Как бы это ни звучало для современного слуха, нет ничего удивительного в термине «Казанское государство». Тем более, невозможно интерпретировать его в категориях модерного сепаратизма или приписывать его изобретение Никанору Шульгину. Как писал Сергей Платонов: «Наши предки «государствами» называли те области, которые когда-то были самостоятельными политическими единицами и затем вошли в состав Московского государства. С этой точки зрения, тогда существовали «Новгородское государство», «Казанское государство», а «Московское государство» часто означало собственно Москву с её уездом» [7]. Вместе с этим, Казанская земля в русских текстах с XV до XVIII века носила название «Царства». Появление термина «Царство Казанское» связано с тем, что в Казань с середины XV столетия являлась столицей для владык из династии Чингисхана, а их, как и византийских императоров, русские именовали титулом – царь.

В источниках периода Смуты термины «Царство Казанское», «Казанское государство», «вся земля Казанского государства» соседствуют. Сопоставление различных случаев их употребления во всем корпусе русских текстов XVI-XVII веков могло бы стать интересной темой для историко-филологического исследования. Но уже сейчас можно вспомнить «Очерки по истории Казанского ханства» Михаила Худякова. Популярный у татарской интеллигенции русский историк указывал на то, что термином «вся земля Казанская» в русских источниках XV–XVI веков назывался Курултай – татарский сословно-представительный орган. И Худяков специально отмечает, что термин «вся земля Казанская» употреблялся в случаях «междуцарствия, когда в Казани организовывалось временное правительство, которое и управляло страной иногда в течение нескольких месяцев». [10] Именно такой период междуцарствия был в Казани с 1611 по 1613 годы. И точно также, как руководители государства казанских татар, русские воеводы и дьяки казанские, составляя документы от «всей земли Казанского государства» перечисляли те группы населения, от имени которых действовало их правительство. Таким образом, можно наблюдать непрерывность политической традиции, которая проявлялась не только в сохранении «царствующего» статуса Казани, но и в способах самоорганизации местных социальных групп.

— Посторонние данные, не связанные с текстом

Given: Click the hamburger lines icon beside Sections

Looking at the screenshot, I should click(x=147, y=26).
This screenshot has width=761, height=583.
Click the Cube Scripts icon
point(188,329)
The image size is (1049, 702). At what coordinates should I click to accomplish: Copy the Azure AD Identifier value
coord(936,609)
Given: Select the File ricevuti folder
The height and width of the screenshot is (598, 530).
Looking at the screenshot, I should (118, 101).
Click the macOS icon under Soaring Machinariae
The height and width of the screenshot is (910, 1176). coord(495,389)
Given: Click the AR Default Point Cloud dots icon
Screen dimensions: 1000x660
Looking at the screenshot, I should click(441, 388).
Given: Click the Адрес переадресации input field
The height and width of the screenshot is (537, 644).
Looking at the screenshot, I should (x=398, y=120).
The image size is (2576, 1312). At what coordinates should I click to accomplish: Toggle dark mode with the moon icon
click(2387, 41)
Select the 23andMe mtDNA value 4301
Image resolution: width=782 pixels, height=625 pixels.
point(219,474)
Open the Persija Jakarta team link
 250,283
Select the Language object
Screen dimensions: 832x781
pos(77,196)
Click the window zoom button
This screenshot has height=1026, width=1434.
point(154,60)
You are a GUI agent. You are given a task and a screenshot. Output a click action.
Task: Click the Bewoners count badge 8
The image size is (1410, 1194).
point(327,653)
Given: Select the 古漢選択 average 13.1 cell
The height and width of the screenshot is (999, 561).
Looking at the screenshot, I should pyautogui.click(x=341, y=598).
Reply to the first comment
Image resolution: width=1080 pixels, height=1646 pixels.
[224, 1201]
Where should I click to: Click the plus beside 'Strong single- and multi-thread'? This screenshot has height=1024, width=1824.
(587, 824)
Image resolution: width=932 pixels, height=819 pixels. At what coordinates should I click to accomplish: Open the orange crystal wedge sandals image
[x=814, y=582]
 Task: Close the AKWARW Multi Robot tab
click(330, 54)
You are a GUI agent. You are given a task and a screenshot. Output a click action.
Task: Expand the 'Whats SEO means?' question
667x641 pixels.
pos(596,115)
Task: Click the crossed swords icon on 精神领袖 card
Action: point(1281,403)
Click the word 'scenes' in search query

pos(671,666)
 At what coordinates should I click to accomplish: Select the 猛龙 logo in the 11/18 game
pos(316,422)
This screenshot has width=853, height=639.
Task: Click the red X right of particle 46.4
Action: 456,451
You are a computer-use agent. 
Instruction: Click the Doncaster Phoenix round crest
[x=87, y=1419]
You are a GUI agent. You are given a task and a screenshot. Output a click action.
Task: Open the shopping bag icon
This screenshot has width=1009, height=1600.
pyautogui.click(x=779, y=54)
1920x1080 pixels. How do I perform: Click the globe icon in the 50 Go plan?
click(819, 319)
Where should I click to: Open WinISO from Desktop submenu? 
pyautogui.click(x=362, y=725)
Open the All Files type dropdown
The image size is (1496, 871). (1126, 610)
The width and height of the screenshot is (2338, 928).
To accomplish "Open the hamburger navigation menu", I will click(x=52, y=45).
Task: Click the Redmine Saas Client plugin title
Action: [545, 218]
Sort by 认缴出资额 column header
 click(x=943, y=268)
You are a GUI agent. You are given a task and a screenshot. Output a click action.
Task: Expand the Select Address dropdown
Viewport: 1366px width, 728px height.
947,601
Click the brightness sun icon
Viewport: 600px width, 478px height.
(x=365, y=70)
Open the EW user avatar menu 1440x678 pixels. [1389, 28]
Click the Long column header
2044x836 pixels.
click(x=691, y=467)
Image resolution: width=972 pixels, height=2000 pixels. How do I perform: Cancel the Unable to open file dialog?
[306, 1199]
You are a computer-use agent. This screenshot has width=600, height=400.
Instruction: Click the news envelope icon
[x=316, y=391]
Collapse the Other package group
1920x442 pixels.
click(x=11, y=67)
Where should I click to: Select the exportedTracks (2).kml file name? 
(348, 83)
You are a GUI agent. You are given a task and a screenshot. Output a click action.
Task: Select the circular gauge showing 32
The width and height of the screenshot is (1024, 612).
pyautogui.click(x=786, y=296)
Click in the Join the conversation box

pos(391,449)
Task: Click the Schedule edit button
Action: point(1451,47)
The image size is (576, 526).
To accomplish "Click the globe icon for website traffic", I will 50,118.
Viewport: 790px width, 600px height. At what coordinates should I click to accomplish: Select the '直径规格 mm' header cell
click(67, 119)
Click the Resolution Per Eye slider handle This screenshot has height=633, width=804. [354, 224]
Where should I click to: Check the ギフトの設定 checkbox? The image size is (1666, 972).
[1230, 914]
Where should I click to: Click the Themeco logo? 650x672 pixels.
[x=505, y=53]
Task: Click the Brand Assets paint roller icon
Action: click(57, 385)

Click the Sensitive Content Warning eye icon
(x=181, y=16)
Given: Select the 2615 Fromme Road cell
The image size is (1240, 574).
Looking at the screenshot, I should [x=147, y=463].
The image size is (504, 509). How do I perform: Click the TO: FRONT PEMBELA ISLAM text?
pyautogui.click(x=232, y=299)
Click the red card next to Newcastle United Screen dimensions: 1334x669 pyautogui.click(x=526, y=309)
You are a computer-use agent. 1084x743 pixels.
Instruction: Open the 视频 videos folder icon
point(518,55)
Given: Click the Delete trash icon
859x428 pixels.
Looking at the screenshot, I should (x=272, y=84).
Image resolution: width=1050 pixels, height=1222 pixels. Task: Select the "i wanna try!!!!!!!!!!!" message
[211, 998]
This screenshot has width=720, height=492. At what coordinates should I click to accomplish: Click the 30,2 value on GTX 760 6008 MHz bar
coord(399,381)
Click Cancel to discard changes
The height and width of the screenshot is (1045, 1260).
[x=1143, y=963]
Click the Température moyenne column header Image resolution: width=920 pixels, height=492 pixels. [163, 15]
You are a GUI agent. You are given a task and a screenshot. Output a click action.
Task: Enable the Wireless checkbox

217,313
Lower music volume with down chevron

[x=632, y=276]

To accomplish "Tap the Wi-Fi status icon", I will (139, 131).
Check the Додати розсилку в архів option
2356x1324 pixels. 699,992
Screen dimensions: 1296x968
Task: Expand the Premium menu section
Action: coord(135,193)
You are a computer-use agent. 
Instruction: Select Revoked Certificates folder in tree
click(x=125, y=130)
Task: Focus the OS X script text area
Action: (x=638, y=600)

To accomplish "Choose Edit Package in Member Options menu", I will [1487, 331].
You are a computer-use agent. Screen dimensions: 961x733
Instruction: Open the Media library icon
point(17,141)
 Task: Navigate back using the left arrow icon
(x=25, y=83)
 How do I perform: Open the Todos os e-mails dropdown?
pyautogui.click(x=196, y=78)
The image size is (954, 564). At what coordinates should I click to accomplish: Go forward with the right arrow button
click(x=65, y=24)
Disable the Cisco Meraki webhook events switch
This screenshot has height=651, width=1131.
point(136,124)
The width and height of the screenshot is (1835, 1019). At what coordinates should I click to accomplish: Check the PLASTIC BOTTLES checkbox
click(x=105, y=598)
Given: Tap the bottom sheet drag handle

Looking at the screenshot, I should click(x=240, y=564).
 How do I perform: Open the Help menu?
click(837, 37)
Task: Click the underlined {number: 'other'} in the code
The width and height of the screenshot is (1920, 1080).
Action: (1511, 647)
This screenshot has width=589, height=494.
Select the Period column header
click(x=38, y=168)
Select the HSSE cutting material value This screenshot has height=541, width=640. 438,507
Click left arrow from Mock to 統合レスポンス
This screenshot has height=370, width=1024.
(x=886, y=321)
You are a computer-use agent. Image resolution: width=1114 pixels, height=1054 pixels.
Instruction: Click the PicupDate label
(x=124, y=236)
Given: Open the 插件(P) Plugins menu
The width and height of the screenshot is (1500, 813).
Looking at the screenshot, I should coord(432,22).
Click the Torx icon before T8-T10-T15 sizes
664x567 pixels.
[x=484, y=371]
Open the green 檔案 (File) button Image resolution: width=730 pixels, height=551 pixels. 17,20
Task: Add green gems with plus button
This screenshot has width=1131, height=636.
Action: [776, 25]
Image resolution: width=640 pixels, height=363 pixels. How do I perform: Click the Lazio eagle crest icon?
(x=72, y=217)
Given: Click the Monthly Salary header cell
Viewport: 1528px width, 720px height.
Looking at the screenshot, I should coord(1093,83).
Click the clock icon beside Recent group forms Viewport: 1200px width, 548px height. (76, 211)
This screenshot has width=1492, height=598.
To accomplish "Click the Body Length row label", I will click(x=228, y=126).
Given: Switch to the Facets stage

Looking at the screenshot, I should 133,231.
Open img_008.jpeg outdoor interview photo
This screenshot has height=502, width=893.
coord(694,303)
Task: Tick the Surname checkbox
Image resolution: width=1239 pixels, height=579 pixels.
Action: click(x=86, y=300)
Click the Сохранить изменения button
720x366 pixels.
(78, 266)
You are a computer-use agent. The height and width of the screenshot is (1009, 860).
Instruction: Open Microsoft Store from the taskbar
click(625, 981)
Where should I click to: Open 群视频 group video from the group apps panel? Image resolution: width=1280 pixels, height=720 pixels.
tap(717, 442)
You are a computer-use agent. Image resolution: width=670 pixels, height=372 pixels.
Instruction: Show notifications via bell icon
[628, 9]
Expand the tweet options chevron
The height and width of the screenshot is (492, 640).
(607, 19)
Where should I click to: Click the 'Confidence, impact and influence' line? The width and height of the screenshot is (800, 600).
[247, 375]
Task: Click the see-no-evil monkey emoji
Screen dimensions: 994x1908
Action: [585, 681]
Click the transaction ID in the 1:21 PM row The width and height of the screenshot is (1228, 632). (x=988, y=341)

Политический строй всей земли Казанского государства сочетал в себе инерцию 60 лет русской администрации и новые черты, рождённые в ответ на распад старых институтов. Как и в других областях России, в Казани, в это время активно развивается гражданское самоуправление, уходящее корнями в земскую реформу Ивана Грозного и, шире, в русские вечевые традиции. Для Казани это довольно необычно, учитывая, что практика управления завоёванной страной ориентировалась на  сильную военную и церковную власть, а здешние русские посады не имели за собой большой истории. Как и положено, в периоды социально-политических трансформаций, огромную роль в Казани играл фактор личности.

Формально главой казанской администрации являлся митрополит Ефрем, за ним (в отсутствие воевод) по порядку следовали два казанских дьяка. Но фактически верховным правителем города и земли стал первый дьяк Никанор Михайлович Шульгин. Именно с его именем  уже четыре столетия отождествляются самые значительные события Смутного времени в Казани.

Еще прежде роль Шульгина превосходила обычные должностные обязанности городового дьяка. Известно, что во время войны тушинцами он командовал крупным отрядом казанских стрельцов [2, с. 242]. С 1611 года он стал главным вершителем внутренней и внешней политики Царства Казанского, за что впоследствии получил от историка Николая Загоскина эпитет – «казанский диктатор» [4, с. 502]. Даже обрывки дошедшей до нас информации о Никаноре дают понять, что это был сильный и решительный политик, превосходивший то социальное положение, которое было предначертано ему от рождения.

К Никанору прочно приклеился ярлык авантюриста, воспользовавшегося Смутой в своекорыстных целях, но такое суждение грешит чрезмерной пристрастностью. Точно также «авантюристом» можно назвать и более известного участника тех событий, несостоявшегося русского Кромвеля – Прокопия Ляпунова. Оба этих деятеля родились в провинциальных фамилиях средней руки и имели неважный стартовый капитал для карьеры в Московской Руси. Распад старого государства открыл для них дорогу к вершинам власти. Каждый из них желал этой власти и, действуя от лица сословных корпораций и земель, ни в коем случае не забывал про свой личный интерес. И Шульгин и Ляпунов были «выскочками» в глазах старой аристократии. Хотя мнение высшей московской элиты – малопригодный критерий, ведь даже Дмитрий Пожарский – князь из Рюриковичей, занял после победы 1612 года более чем скромное место.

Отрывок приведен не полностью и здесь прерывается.